:: Selected excerpt ::
──────

SciPost Submission Page

Neural Network-Based Approach to Phase Space Integration

by Matthew D. Klimek, Maxim Perelstein

Submission summary

As Contributors: Matthew Klimek
Arxiv Link: https://arxiv.org/abs/1810.11509v2 (pdf)
Date submitted: 2020-04-27
Submitted by: Klimek, Matthew
Submitted to: SciPost Physics
Discipline: Physics
Subject area: High-Energy Physics - Phenomenology

Abstract

Monte Carlo methods are widely used in particle physics to integrate and sample probability distributions on phase space. We present an Artificial Neural Network (ANN) algorithm optimized for this task, and apply it to several examples of relevance for particle physics, including situations with non-trivial features such as sharp resonances and soft/collinear enhancements. Excellent performance has been demonstrated, with the trained ANN achieving unweighting efficiencies between 30\% -- 75\%. In contrast to traditional algorithms, the ANN-based approach does not require that the phase space coordinates be aligned with resonant or other features in the cross section.

Current status:
Editor-in-charge assigned



Reports on this Submission

Anonymous Report 2 on 2020-6-4 Invited Report

Strengths

This paper gives a new technique to perform phase space integration using artificial neural networks.

1) This is an indeed an interesting subject, and more efficiently sampling phase space in monte carlo event simulations to obtain unweighted events would be useful to the community. These types of tools are used by a substantial number of particle phenomenoligists, and their improvement would make an impact.

──────

:: Data segment ::

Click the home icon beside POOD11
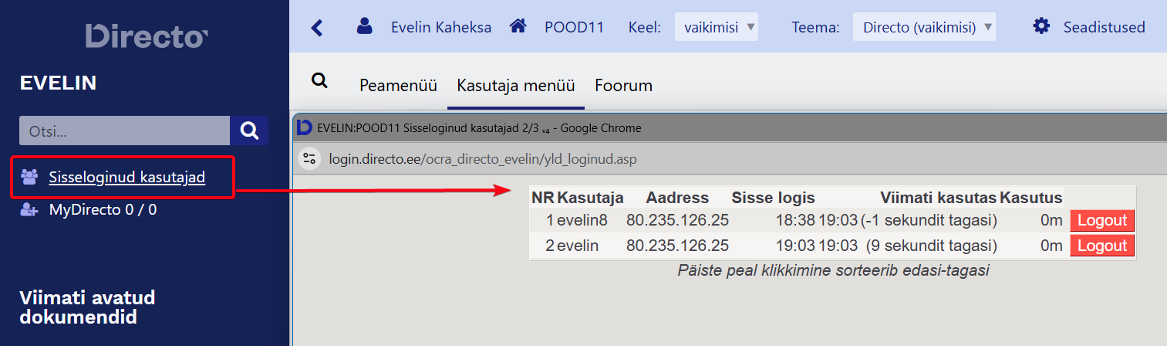 pos(518,26)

──────

:: Description of the task ::
Copy out the full SciPost submission page on neural-network phase space integration shown above, word for word.

:: Output ::
SciPost Submission Page

Neural Network-Based Approach to Phase Space Integration

by Matthew D. Klimek, Maxim Perelstein

Submission summary

As Contributors: Matthew Klimek
Arxiv Link: https://arxiv.org/abs/1810.11509v2 (pdf)
Date submitted: 2020-04-27
Submitted by: Klimek, Matthew
Submitted to: SciPost Physics
Discipline: Physics
Subject area: High-Energy Physics - Phenomenology

Abstract

Monte Carlo methods are widely used in particle physics to integrate and sample probability distributions on phase space. We present an Artificial Neural Network (ANN) algorithm optimized for this task, and apply it to several examples of relevance for particle physics, including situations with non-trivial features such as sharp resonances and soft/collinear enhancements. Excellent performance has been demonstrated, with the trained ANN achieving unweighting efficiencies between 30\% -- 75\%. In contrast to traditional algorithms, the ANN-based approach does not require that the phase space coordinates be aligned with resonant or other features in the cross section.

Current status:
Editor-in-charge assigned



Reports on this Submission

Anonymous Report 2 on 2020-6-4 Invited Report

Strengths

This paper gives a new technique to perform phase space integration using artificial neural networks.

1) This is an indeed an interesting subject, and more efficiently sampling phase space in monte carlo event simulations to obtain unweighted events would be useful to the community. These types of tools are used by a substantial number of particle phenomenoligists, and their improvement would make an impact.